→ YOUR OBJECTIVE:
In the data below, find the line containing "Where should I"; transcribe it and each line after it exactly, through the last, skipping pictures.

Stored data entries:
........
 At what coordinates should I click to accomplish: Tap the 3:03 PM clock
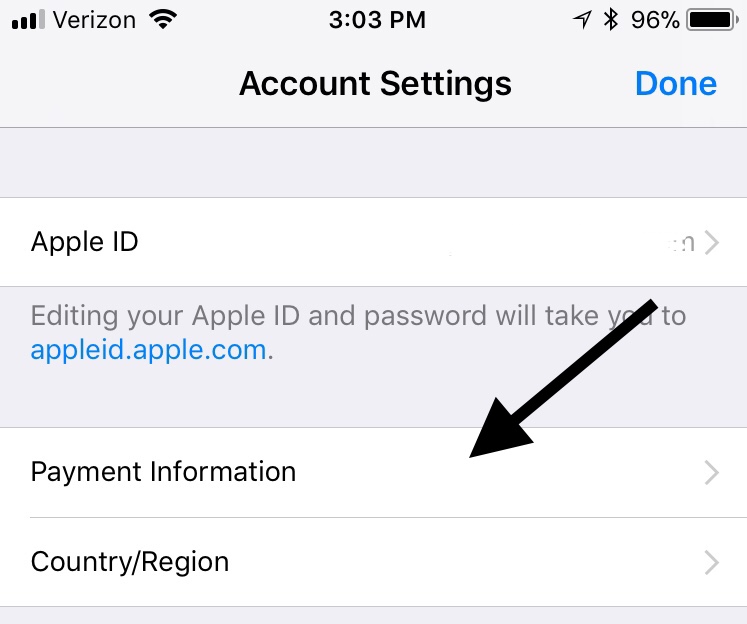point(377,20)
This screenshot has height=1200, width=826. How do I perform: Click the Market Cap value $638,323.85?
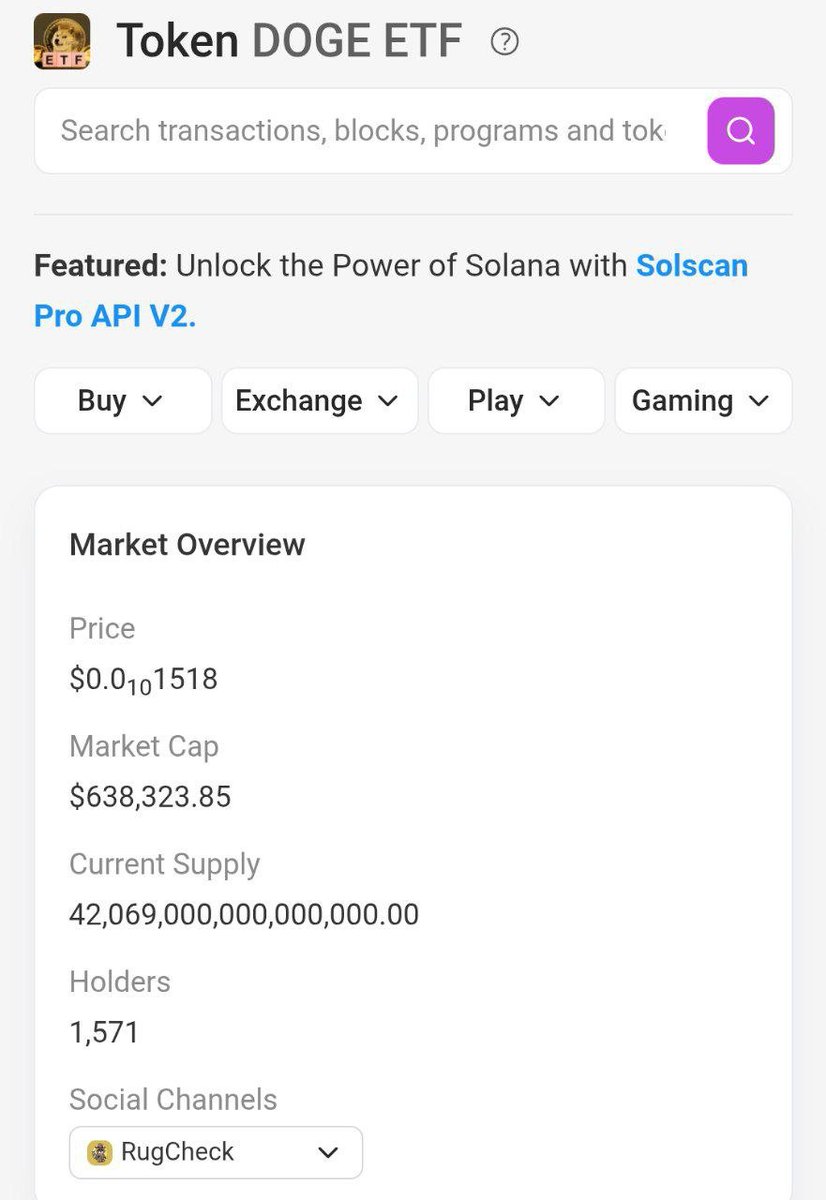point(150,797)
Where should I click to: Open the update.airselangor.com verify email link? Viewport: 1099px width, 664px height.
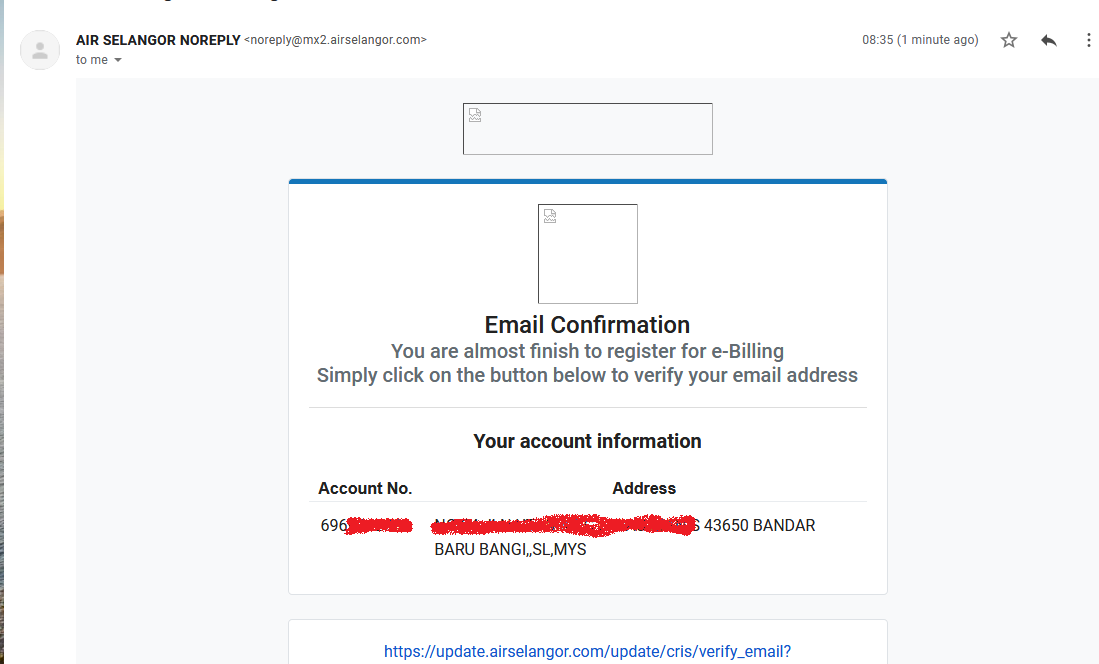pos(587,651)
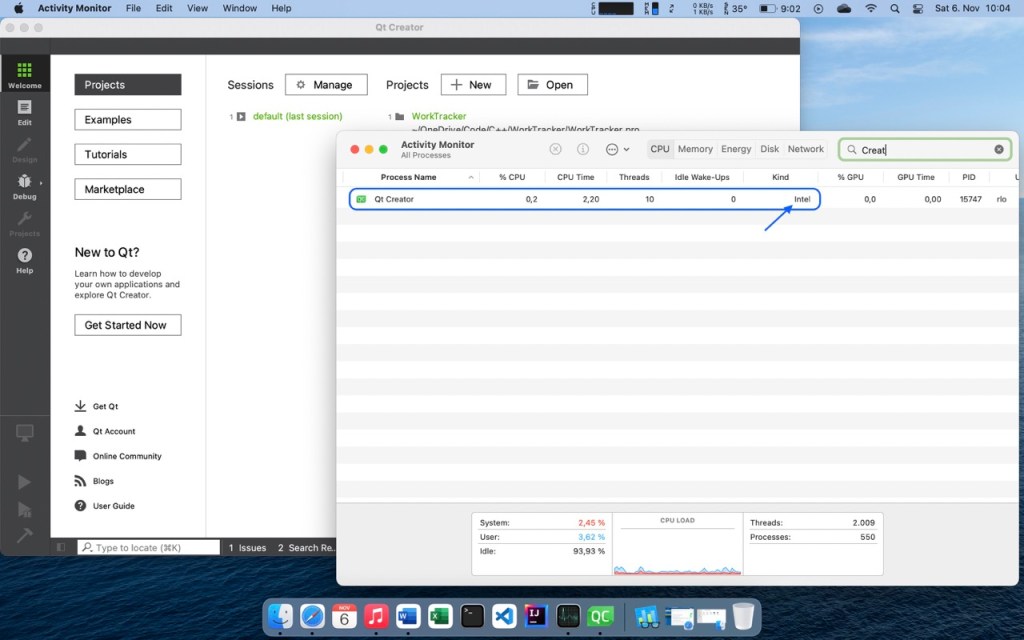Open Debug mode from the sidebar
This screenshot has width=1024, height=640.
[25, 182]
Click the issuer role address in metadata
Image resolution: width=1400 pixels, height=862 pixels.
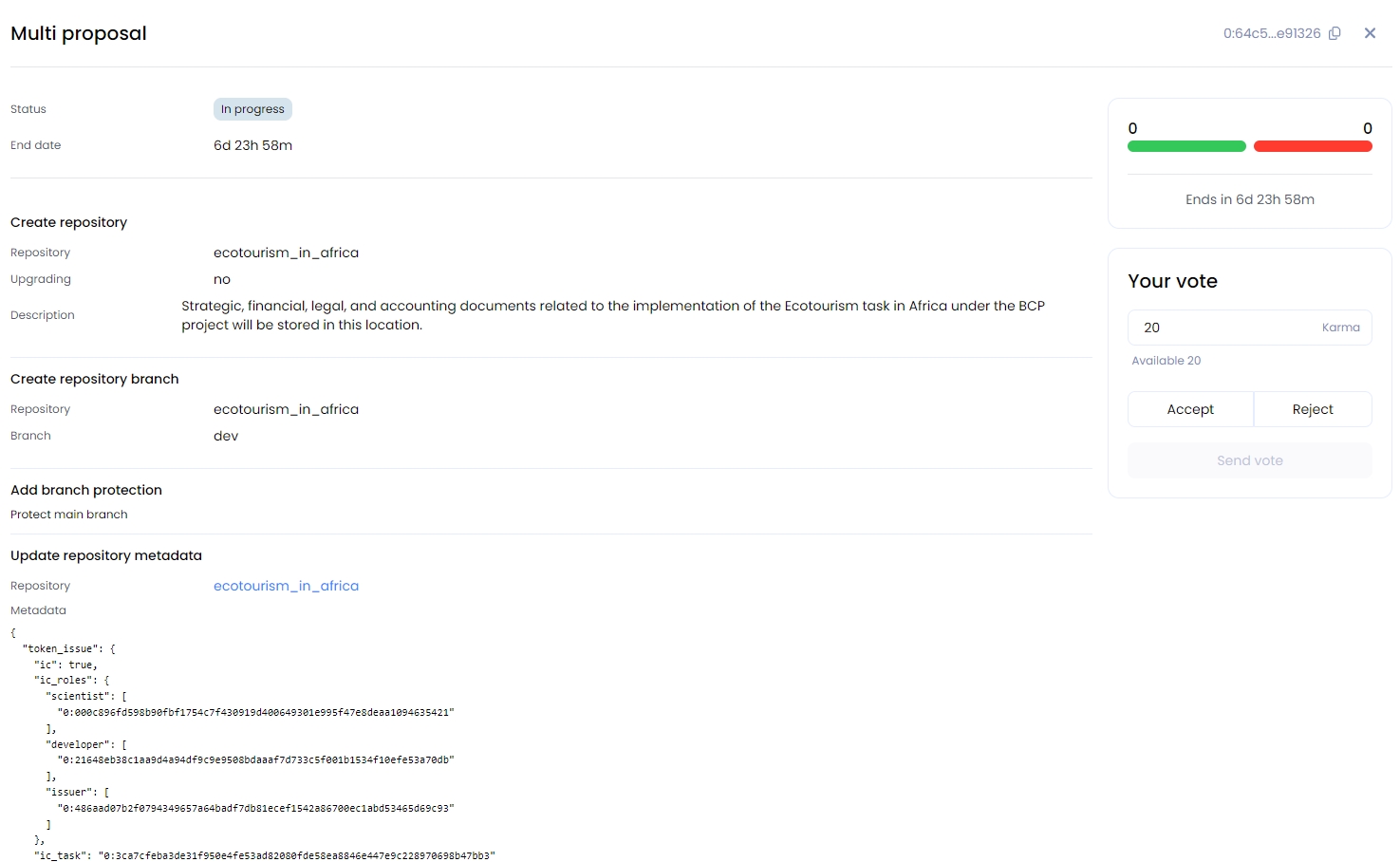tap(255, 808)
........
→ EXERCISE ANSWER:
Where should I click to: Open the update.airselangor.com verify email link? Viewport: 1099px width, 664px height.
pos(587,651)
Open Debug mode from the sidebar
This screenshot has width=1024, height=640.
[25, 182]
Click the issuer role address in metadata
Image resolution: width=1400 pixels, height=862 pixels.
tap(255, 808)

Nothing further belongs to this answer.